Le trésorier de campagne de François Hollande, Jean-Jacques Augier, n’est pas le seul à avoir de l’argent aux Caïmans. Nous aussi. Vous aussi. Si si, vous allez voir.

Pour Gabriel Zucman, chercheur à l’Ecole d’économie de Paris, la question ne se pose même pas :

« Nous sommes tous un peu clients, indirectement, des Iles Caïmans. Toutes les institutions financières françaises – banques, compagnies d’assurance, etc. – font toutes du business avec ces îles. »

L’explication est simple. Les institutions financières françaises placent l’argent de leurs clients dans différents produits pour diversifier les risques. Et, dans ces portefeuilles de placements, se trouvent quasi systématiquement :

  • des « hedge funds », ces fonds spéculatifs adeptes d’un recours massif à l’endettement ;
  • des actions de sociétés américaines.

35 milliards de dollars « français »

Or les fonds spéculatifs sont enregistrés pour la plupart aux Iles Caïmans – le pays est leader en la matière.

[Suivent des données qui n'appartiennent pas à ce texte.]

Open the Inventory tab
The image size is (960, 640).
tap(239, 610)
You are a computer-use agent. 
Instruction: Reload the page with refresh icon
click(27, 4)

Et de nombreuses sociétés américaines sont domiciliées aux Iles Caïmans, elles y ont placé leur siège social (les entreprises européennes, elles, préfèrent les Pays-Bas). C’est une situation que Barack Obama dénonçait d’ailleurs durant sa campagne de 2008, rappelant qu’un bâtiment (le Ugland House Building) servait à lui seul de boîte aux lettres à plus de 1 200 sociétés américaines.

Les Caïmans sont le sixième centre financier mondial, selon les données de la Banque des règlements internationaux.

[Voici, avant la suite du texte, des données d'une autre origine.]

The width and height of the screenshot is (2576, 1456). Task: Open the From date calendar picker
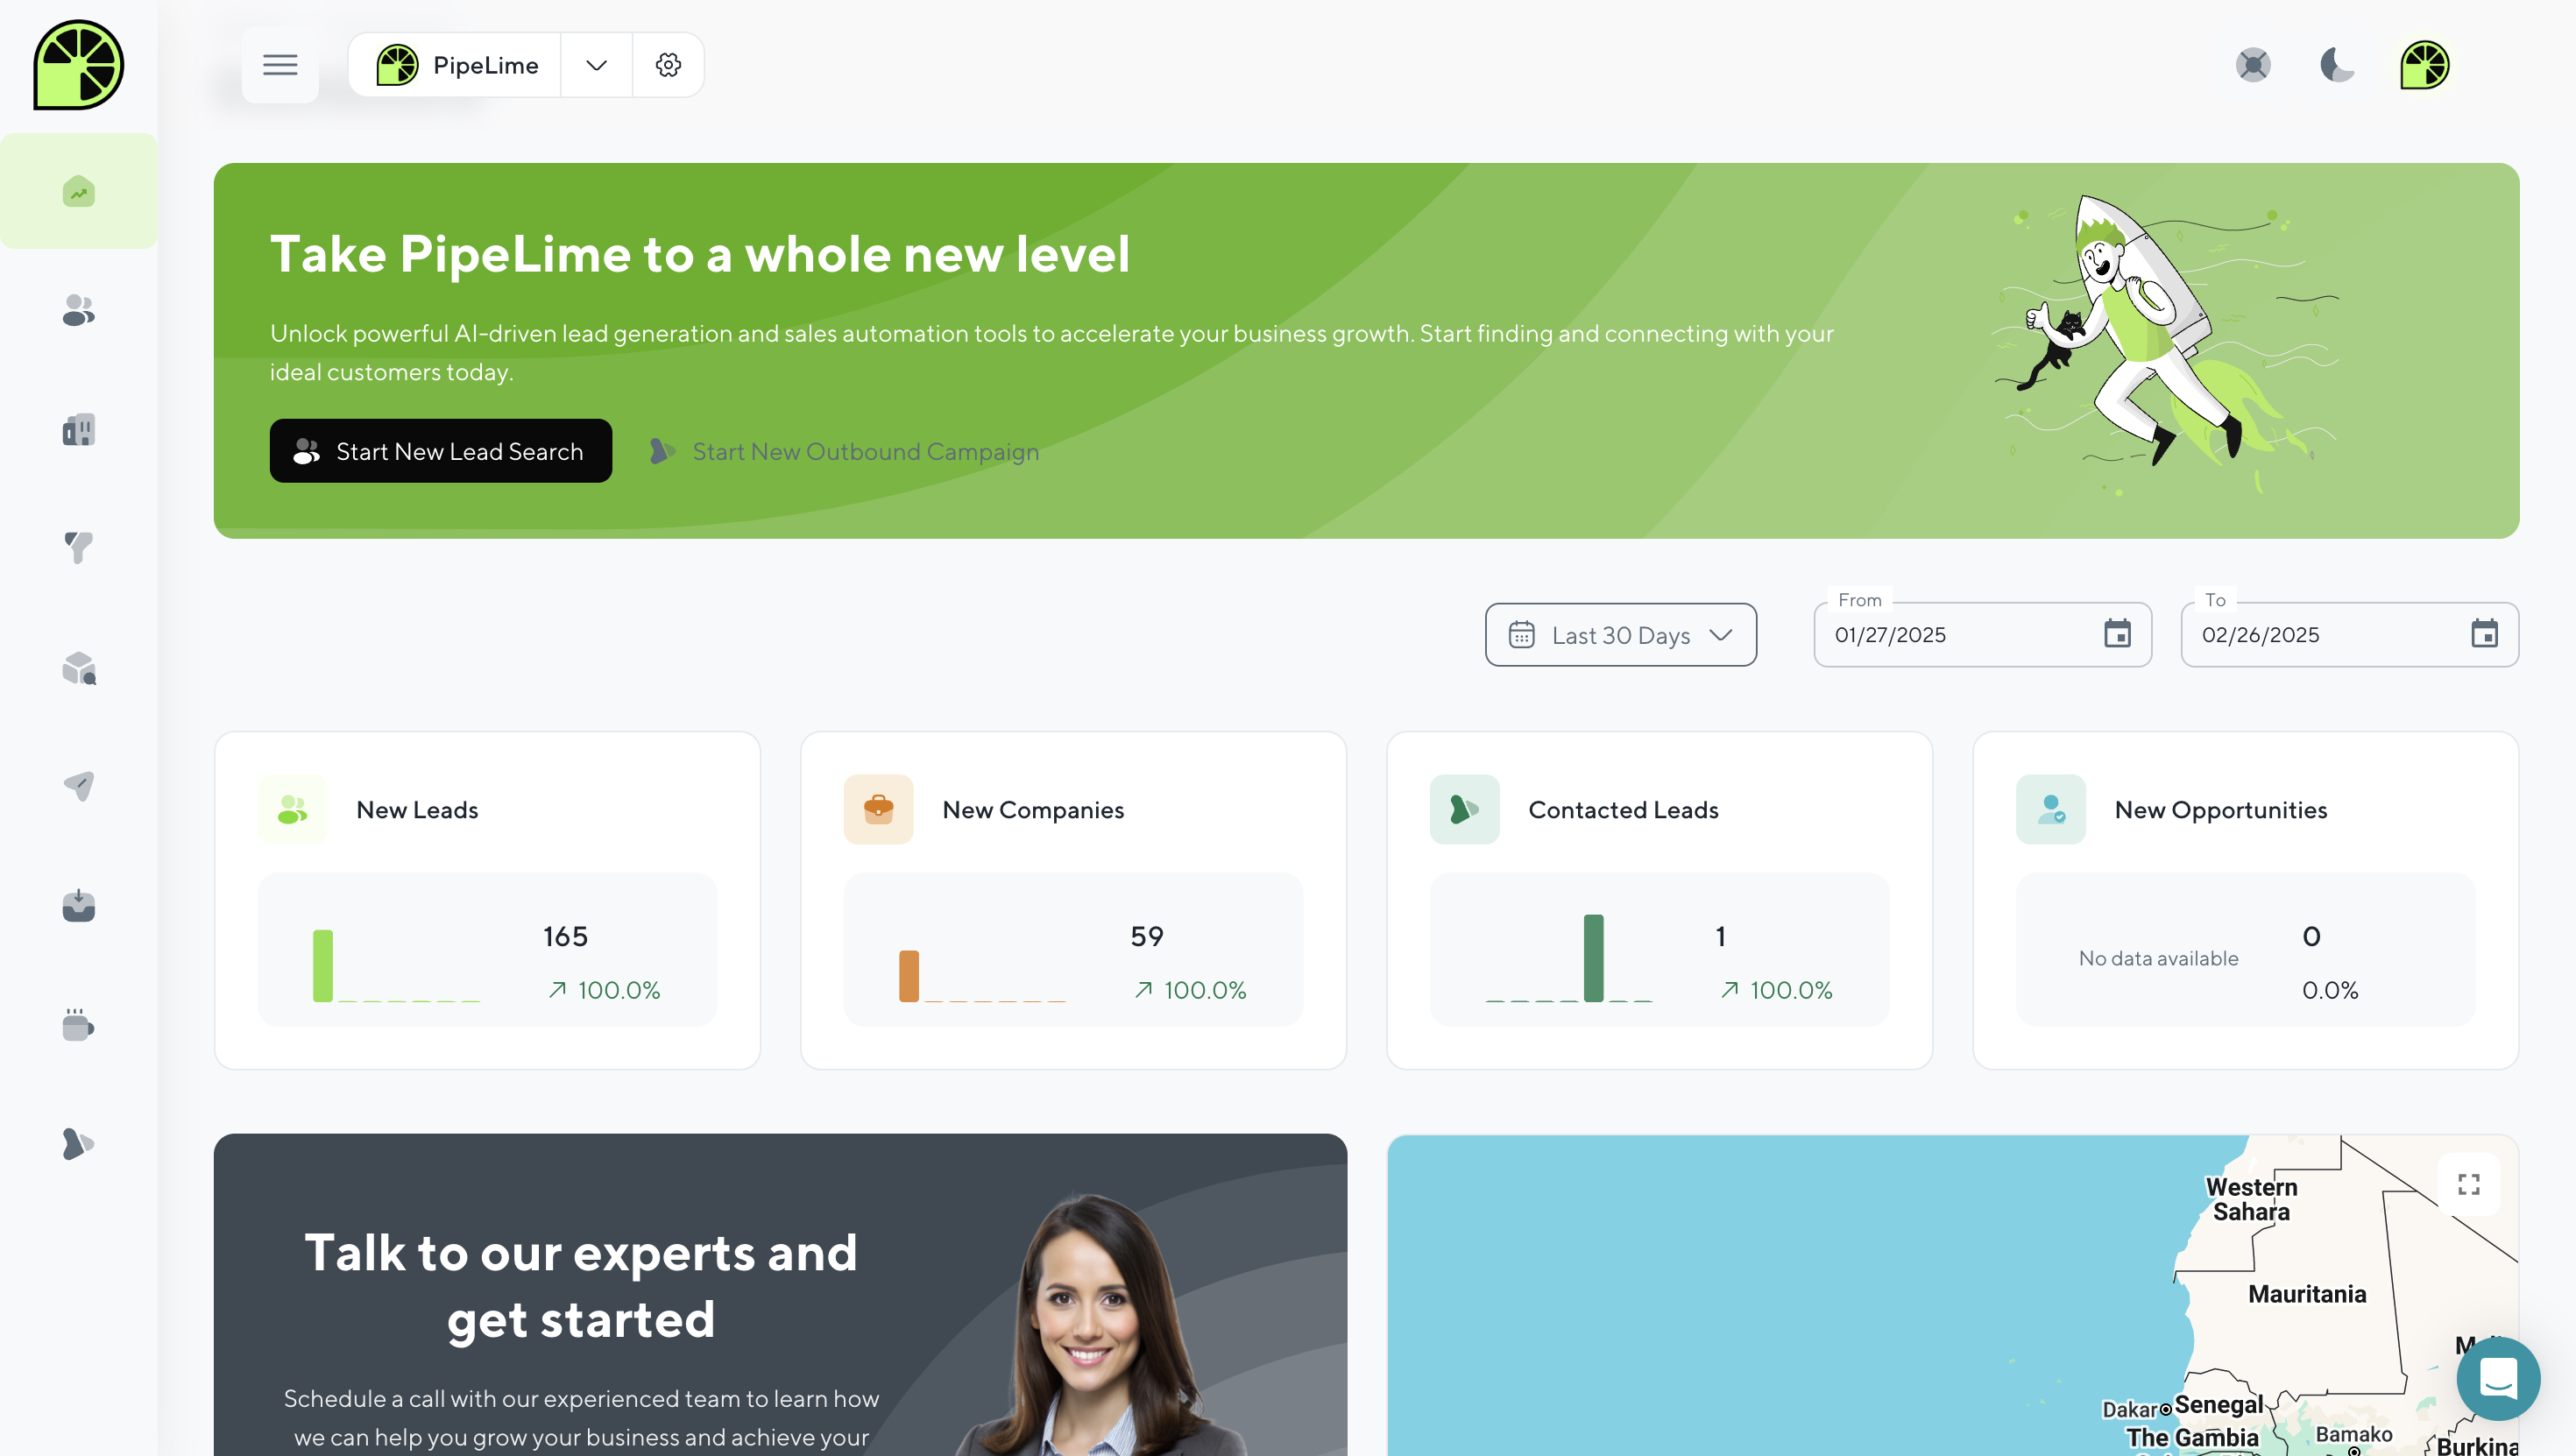2116,633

La France y possède 35 milliards de dollars en titres financiers, selon les derniers chiffres du Fonds monétaire international (FMI) :

  • 14 milliards en actions (dont les hedge funds),
  • 21 milliards en obligations.

Mon assurance vie sous le soleil

La probabilité qu’une partie de mon argent se trouve aux Caïmans est particulièrement forte si j’ai souscrit des parts d’une société d’investissement à capital variable (Sicav) (ou d’un autre organisme de placement collectif en valeurs mobilières, OPCVM) – c’est souvent le cas des titulaires d’assurances vie.

Et si le client choisit dans ces cas-là la composition de son panier (actions françaises, actions de pays émergents, obligations, etc.), il ne le fait qu’en fonction des informations dont la société de gestion dispose. Or, les systèmes financiers sont tellement interconnectés, qu’il est vite difficile de savoir qui est qui.

La moitié des Sicav détenues en France se trouvent ainsi en fait au Luxembourg, indique le journaliste Xavier Harel, auteur de « La Grande Evasion » (éd. Les Liens qui libèrent, janvier 2010) :

« Il y a des milliers de Sicav différentes, donc forcément, à un moment, il y a de fortes chances pour que ça passe par les Iles Caïmans. »

Rappelons que 62% des Français possèdent une assurance vie, selon les données de l’Insee. Et 19% possèdent des placements risqués comme les actions, les Sicav ou d’autres OPCVM. Ce sont eux qui ont le plus de « chances » d’avoir de l’argent aux Caïmans.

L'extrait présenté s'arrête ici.